То, как Филофей упирает на покаяние, отличает его проповедь от всякого рода утопических и хилиастических проектов. Покаяние категорически противостоит утопии: оно заполняет собою весь, каким бы протяженным он ни был, промежуток между должным и сущим, идеалом и действительностью, который в ином случае заполняется ложью, рисовкой, фразой.
Эта сторона вопроса практически упущена в исследованиях Третьего Рима. Спорят о том, универсалист Филофей или изоляционист (или парадоксально – то и другое), оптимист или пессимист, говорят о его предостережениях, опасениях и страхах, надеждах, приверженности к централизации, готовности обличать великокняжескую власть и защищать бедных, о Москве и России, Риме и Иерусалиме. Все так, но что если ничего не получится, если все рухнет, как мы того заслуживаем на самом деле? Вокруг этой страшной перспективы образуется настоящий заговор молчания, едва ли не в магическом смысле слова «заговор». Между тем, оно и рухнуло, например, в Смутное время, но русских людей это нимало не смутило, потому что аскетический принцип «упал – вставай и иди» оставался доминантой их жизни, и потому что надежда была не на человека, культ личности которого, будь это даже ты сам, оставляет по себе гнетущую пустоту, но на Бога, Который «поругаем не бывает».

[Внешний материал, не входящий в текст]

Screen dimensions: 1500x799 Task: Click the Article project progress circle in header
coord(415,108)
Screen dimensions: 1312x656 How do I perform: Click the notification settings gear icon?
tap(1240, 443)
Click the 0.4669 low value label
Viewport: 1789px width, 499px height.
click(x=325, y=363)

Неудивительно, что старец Филофей стал сегодня для многих раздражающим фактором. С одной стороны, его именем действительно можно прикрыть срам номинальности «возрождения», состоящего в льстящей национальному самолюбию фразе, особенно если цитировать его, не вникая. Но внимательное чтение древнерусских текстов служит противоядием от этого упоения. Они учат не очаровываться, когда подманивают на фразу, а ставить вопросы ребром. И поэтому тоже серьезное обращение к древнерусскому наследию может вызывать страх. Аскетика требует исправления деятельного, в то время как оппоненты имперской фразеологии зачастую готовы примириться с той же реальностью при изменении фразы; их пугает не та пустота, которая вывеской империи прикрывается, но начертанная на вывеске этика служения и самоотверженности, которая точно так же пугает их оппонентов. Мы никогда не выйдем из замкнутого круга, пока не признаем, что «традиция» может быть симулирована, и не возымеем волю к отличению симуляции от действительности.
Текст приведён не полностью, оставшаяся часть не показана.